• alex-moon 5 hours ago

    Big fan of this write up as it presents a really easy to understand and at the same time brutally honest example of a domain in which a) you would expect LLMs to perform very well, b) they don't and c) the solution is to make the use of ML more targeted, a complement to human reasoning rather than a replacement for it.

    Over and over again we see businesses sinking money into "AI" where they are effectively doing a) and then calling it a day, blithely expecting profit to roll in. The day cannot come too soon when these businesses all lose their money and the hype finally dies - and we can go back to using ML the way this write up does (ie the way it is meant to be used). Let's hope no critical systems (eg healthcare or law enforcement) make the same mistake businesses are before that time.

    • infecto 3 hours ago

      On the flip side I thought the write up was weak on details and while "brutally honest" it did not touch on how they even tried to implement an LLM in the workflow and for all we know they were using an outdated model or a bad implementation. Your bias seems to follow it though, you have jumped so quickly into a camp that its easy to enjoy an article that supports your worldview.

      • jerf 3 hours ago

        To be honest, I exited the article thinking the answer is "no", or at least, perilously close to "no". The same amount of work put into a conventional solution probably would have been better. That cross-product "solution" is a generalized fix for data generation from a weak data source and as near as I can tell is what is actually doing most of the lifting, not the LLM.

        That said, I'm not convinced there isn't something to the idea, I just don't know that that is the correct use of LLMs. I find myself wondering if from-scratch training, of a much, much smaller model trained on the original data, using LLM technology but not using one of the current monsters, might not work better. I also wonder if this might be a case where prompt engineering isn't the way to go but directly sampling the resulting model might be a better way to go. Or maybe start with GPT-2 and ask it for lists of things; in a weird sort of way, GPT-2's "spaciness" and inaccuracy is sort of advantageous for this. Asking "give me a list of names" and getting "Johongle X. Boodlesmith" would be disastrous from a modern model, but for this task is actually a win. (And I wouldn't ask GPT-2 to try to format the data, I'd probably go for just getting a list of nicely randomized-but-plausible data, and solve all the issues like "tying the references together" conventionally.)

    • zebomon 24 minutes ago

      Good read. I wonder to what degree this kind of step-making which I suppose is what is often happening under the hood of OpenAI's o1 "reasoning" model, is set up manually (manually as in a case-by-case basis) as you've done here.

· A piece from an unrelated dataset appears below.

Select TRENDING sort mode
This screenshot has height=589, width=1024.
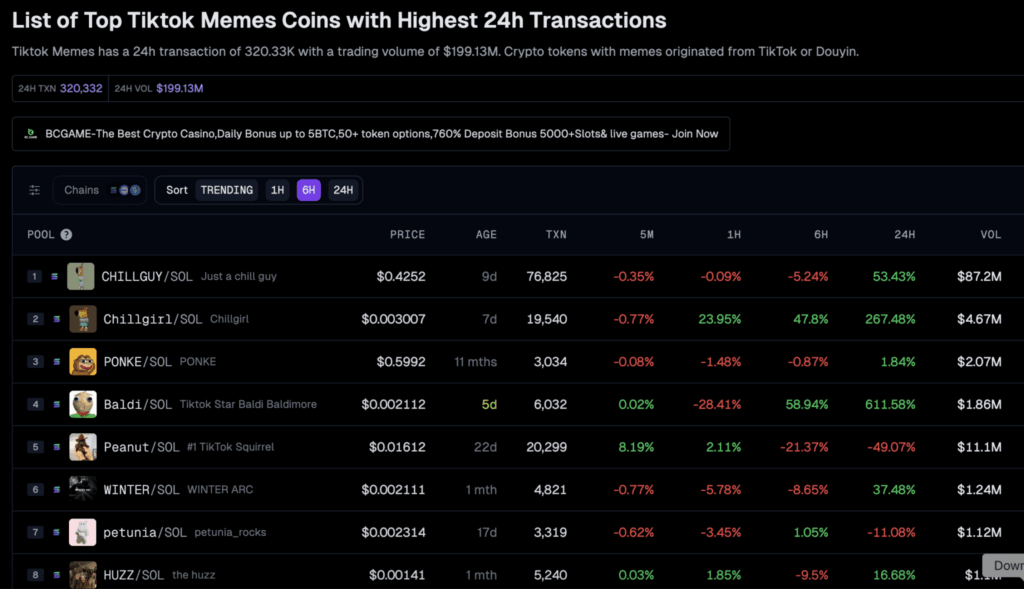click(226, 189)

      I'm reminded of an evening that I spent playing Overcooked 2 with my partner recently. We made it through to the 4-star rounds, which are very challenging, and we realized that for one of the later 4-star rounds, one could reach the goal rather easily -- by taking advantage of a glitch in the way that items are stored on the map. This realization brought up an interesting conversation, as to whether or not we should then beat the round twice, once using the glitch and once not.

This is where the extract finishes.